Тынянов писал, что в «Бахчисарайском фонтане» «авторское лицо... обратилось в регулятор колорита... Автор — лирический проводник-европеец по Востоку, и эта его текстовая роль дала материал для лирического конца поэмы» 37 . «Лирический проводник» — недостаточное, однако, определение для героя, имеющего собственную судьбу и поддерживающего, благодаря и ее общности с судьбой персонажей и вариантности, весь строй поэмы.

Своеобразно выступает «судьба автора» в эпилоге «Цыганов». Вторая строфа, сообщающая об интересе автора к цыганской вольности, о том, что он бродил вместе с табором, деля его «простую пищу», не только дает выход в текст автобиографическим мотивам, но, что еще важнее, устанавливает некоторое подобие действий автора и Алеко. Четыре строки, не вошедшие в окончательный текст поэмы, еще более усиливали это подобие:

Почто ж, безумец, между вами
В пустынях не остался я,
Почто за прежними мечтами
Меня влекла судьба моя!

Четверостишие следовало, по всей вероятности, после строк, сообщавших о близости автора к цыганской стихии, и перед заключительным обобщением поэмы. Иначе говоря, автор, подобно своему герою, «не остался» среди цыган, и завершающий вывод о повсеместном господстве «страстей роковых» содержал одновременно мотивировку его разочарования в естественном, народе. Не переживший кровавой драмы своего героя, автор тем не менее тоже оказывался дважды изгнанником или, по крайней мере, «беглецом» — из народной, цивилизованной среды и из среды естественной, которая перестала отвечать его «прежним мечтам». Подчеркнем: так было в черновом тексте поэмы; в окончательном варианте, в который не вошлоупомянутое четверостишие, поэт ослабил подобие судьбы автора и центрального персонажа; однако показательна для структуры романтической поэмы уже та двойственность, от которой Пушкин отталкивался.

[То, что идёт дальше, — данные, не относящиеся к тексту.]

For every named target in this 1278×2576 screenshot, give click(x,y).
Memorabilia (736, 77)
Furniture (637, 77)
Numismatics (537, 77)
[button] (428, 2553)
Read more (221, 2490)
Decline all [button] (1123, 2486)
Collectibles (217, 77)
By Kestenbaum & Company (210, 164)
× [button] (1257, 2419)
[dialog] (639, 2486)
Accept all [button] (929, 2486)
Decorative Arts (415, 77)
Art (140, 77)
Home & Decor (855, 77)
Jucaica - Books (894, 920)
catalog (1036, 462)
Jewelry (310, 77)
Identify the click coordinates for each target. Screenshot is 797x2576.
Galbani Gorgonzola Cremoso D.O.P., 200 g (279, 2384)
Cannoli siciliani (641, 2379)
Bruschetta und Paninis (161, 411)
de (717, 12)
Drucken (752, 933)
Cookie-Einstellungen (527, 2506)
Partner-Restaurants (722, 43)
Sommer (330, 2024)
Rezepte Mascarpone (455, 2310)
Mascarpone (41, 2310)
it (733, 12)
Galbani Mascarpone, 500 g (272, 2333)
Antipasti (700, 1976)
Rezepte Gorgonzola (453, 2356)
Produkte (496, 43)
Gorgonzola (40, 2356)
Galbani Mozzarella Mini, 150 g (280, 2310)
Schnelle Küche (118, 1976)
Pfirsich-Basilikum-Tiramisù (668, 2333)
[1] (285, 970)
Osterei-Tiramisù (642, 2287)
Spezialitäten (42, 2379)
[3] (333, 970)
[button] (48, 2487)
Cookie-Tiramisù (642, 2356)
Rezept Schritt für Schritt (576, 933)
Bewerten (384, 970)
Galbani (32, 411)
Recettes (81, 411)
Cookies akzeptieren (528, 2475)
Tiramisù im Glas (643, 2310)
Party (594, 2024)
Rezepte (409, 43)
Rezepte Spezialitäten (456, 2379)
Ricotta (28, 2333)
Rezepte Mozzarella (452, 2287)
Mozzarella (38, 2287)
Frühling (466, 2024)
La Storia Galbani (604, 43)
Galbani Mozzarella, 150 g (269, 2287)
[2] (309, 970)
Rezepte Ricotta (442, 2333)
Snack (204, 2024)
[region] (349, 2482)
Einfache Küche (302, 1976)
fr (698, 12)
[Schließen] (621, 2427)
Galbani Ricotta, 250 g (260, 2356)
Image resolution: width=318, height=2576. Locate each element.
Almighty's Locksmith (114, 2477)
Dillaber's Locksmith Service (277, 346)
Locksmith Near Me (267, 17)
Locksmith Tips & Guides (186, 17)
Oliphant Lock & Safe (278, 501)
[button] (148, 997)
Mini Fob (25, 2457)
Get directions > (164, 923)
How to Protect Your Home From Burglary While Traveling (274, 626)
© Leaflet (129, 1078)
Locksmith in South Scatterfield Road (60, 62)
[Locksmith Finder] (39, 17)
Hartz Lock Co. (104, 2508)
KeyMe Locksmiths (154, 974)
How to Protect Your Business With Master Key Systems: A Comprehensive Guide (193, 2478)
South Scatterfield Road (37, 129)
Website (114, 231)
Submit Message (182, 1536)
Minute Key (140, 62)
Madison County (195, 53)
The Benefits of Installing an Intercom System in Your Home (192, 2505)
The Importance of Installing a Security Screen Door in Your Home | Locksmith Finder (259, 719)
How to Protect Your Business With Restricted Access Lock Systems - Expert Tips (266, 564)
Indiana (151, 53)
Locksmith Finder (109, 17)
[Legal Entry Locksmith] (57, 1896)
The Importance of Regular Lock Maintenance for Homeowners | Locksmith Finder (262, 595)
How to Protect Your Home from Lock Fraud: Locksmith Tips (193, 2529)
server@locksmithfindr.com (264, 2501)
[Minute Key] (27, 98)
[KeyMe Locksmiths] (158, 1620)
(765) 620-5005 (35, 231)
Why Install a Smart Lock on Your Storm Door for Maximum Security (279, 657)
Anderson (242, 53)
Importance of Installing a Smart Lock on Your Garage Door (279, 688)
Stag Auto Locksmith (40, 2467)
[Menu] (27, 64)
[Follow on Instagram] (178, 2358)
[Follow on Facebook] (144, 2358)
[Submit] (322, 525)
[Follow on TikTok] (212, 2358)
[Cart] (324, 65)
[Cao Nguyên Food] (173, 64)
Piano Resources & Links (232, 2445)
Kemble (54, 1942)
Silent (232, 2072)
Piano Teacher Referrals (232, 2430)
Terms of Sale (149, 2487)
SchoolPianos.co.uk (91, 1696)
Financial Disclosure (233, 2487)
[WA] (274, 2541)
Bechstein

В «Чернеце» Козлова параллелизм авторской судьбы главному действию также создается вступлением: из него мы узнаем о пережитом поэтом тяжелом недуге, ввергнувшем его в пучину «дней мрачных и тяжелых», и о прямом подобии душевных переживаний автора и героя («Душа моя сжилась с его душою»). Вновь намечается и иной исход для «судьбы автора»: для него, в противоположность его герою, сохранено счастье домашнего очага («Я в вас живу — и сладко мне мечтанье!»). В «Чернеце» (в первом издании поэмы) линия авторской судьбы подчеркивалась еще дополнительно: публикацией стихотворения «К другу В. А. Жуковскому», воспринятого как поэтическая автобиография поэта, и предисловием «От издателей» 38 .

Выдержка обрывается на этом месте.